Magallanes debate el borde costero: pescadores e infraestructura en el centro
La Comisión Regional de Uso de Borde Costero de Magallanes sesionó por primera vez en 2026 con nueva integración y puso el foco en infraestructura portuaria y respaldo al sector pesquero artesanal.
El borde costero de Magallanes es uno de los territorios más extensos y menos gobernados del planeta. Miles de kilómetros de canales, fiordos, costas insulares y riberas continentales que concentran recursos pesqueros, rutas de navegación, historia indígena y una biodiversidad marina sin parangón. Decidir quién puede hacer qué en ese espacio es una de las conversaciones políticas más importantes que tiene la región.
Esta semana, la Comisión Regional de Uso de Borde Costero sesionó por primera vez en 2026, y también por primera vez con las autoridades designadas por la administración actual. La reunión tuvo lugar en el salón Nelda Panicucci del edificio del Gobierno Regional en Punta Arenas, y los temas centrales fueron dos: el estado de la infraestructura costera y el respaldo institucional a los pescadores artesanales.
Que la comisión haya demorado hasta junio para su primera sesión del año no es un dato menor. El borde costero magallánico requiere decisiones continuas: habilitaciones, concesiones, planes de manejo, respuestas a emergencias. Cada mes sin sesión es un mes en que los problemas se acumulan sin instancia formal de resolución.
Los pescadores artesanales llevan tiempo reclamando mejores condiciones de infraestructura —muelles, caletas, frigoríficos— y mayor certeza jurídica sobre sus zonas de extracción. En una región donde la pesca no industrial es parte constitutiva de la economía local y de la cultura costera, esas demandas no son sectoriales: son regionales.

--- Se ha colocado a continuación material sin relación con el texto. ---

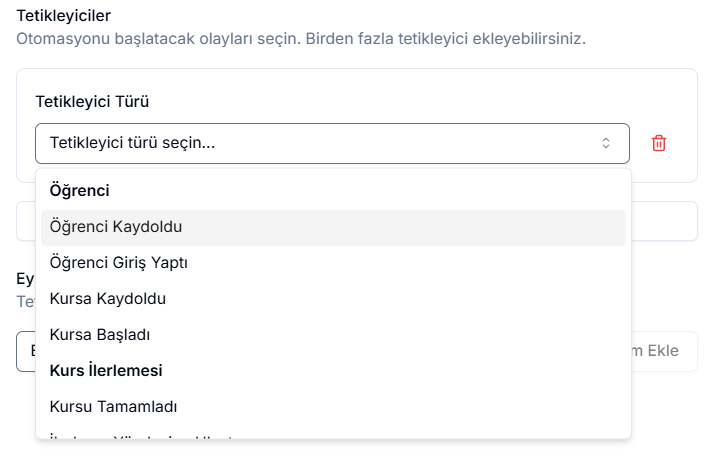
Task: Open the "Tetikleyici türü seçin..." combo box
Action: pos(320,143)
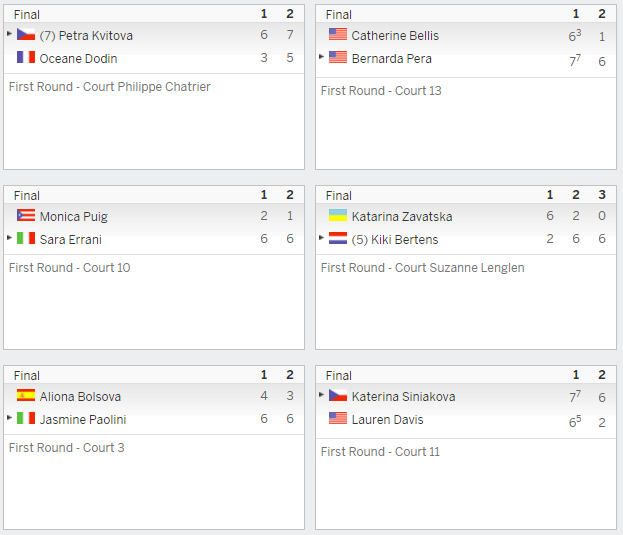Click the Czech flag next to Petra Kvitova

26,35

La dimensión binacional de este debate también importa. El borde costero chileno de Magallanes comparte ecosistemas, especies migratorias y presiones extractivas con las aguas patagónicas argentinas del lado atlántico y del estrecho. Las merluza, el centolla, el erizo y el kril no conocen fronteras administrativas, y las decisiones de manejo en un lado tienen consecuencias directas en el otro.
Lo que la comisión resuelva en los próximos meses sobre infraestructura y regulación pesquera será determinante para cómo se distribuyen los beneficios del mar austral entre quienes lo trabajan cotidianamente y quienes lo administran desde tierra. Esa es, en definitiva, la pregunta de fondo cada vez que el borde costero entra en agenda.